§ Records for the task:
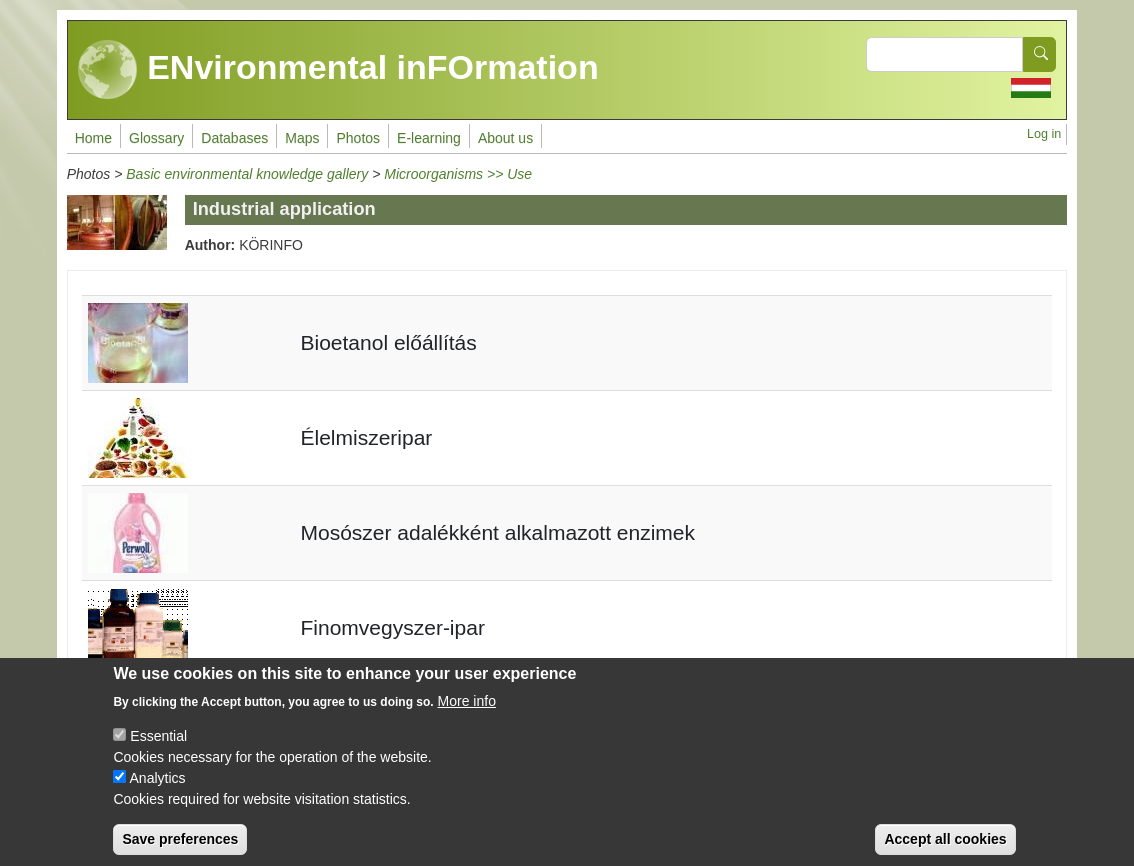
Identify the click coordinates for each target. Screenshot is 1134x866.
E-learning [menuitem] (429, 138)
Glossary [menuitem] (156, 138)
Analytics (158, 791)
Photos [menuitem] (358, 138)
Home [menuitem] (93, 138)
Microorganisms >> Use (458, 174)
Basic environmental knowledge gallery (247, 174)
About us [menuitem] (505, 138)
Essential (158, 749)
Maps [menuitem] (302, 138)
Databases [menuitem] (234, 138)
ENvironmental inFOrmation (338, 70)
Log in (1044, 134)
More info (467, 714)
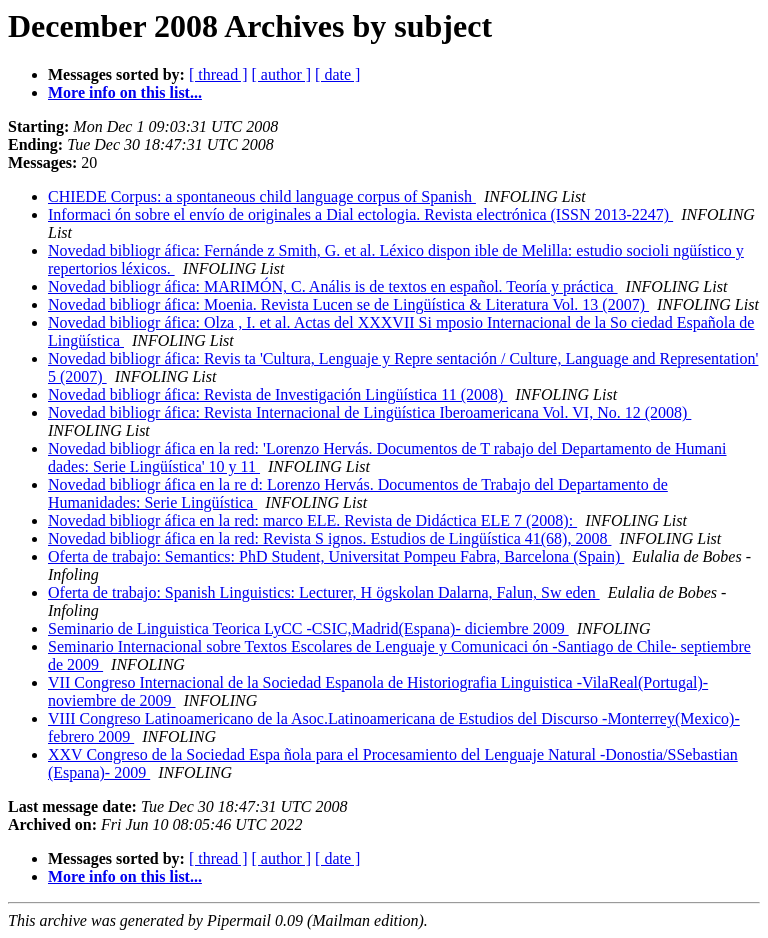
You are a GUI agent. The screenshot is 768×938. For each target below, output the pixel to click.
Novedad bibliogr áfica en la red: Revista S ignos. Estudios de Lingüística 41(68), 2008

§ What is expected:
Reproduce all of the data above verbatim, line by line, but omit the pictures.

§ Correct answer:
Identify the click coordinates for each target. Screenshot is 1134x866.
E-learning [menuitem] (429, 138)
Glossary [menuitem] (156, 138)
Analytics (158, 791)
Photos [menuitem] (358, 138)
Home [menuitem] (93, 138)
Microorganisms >> Use (458, 174)
Basic environmental knowledge gallery (247, 174)
About us [menuitem] (505, 138)
Essential (158, 749)
Maps [menuitem] (302, 138)
Databases [menuitem] (234, 138)
ENvironmental inFOrmation (338, 70)
Log in (1044, 134)
More info (467, 714)
You are a GUI agent. The screenshot is 768×938. For each target below, output the pixel to click.
Novedad bibliogr áfica en la red: Revista S ignos. Estudios de Lingüística 41(68), 2008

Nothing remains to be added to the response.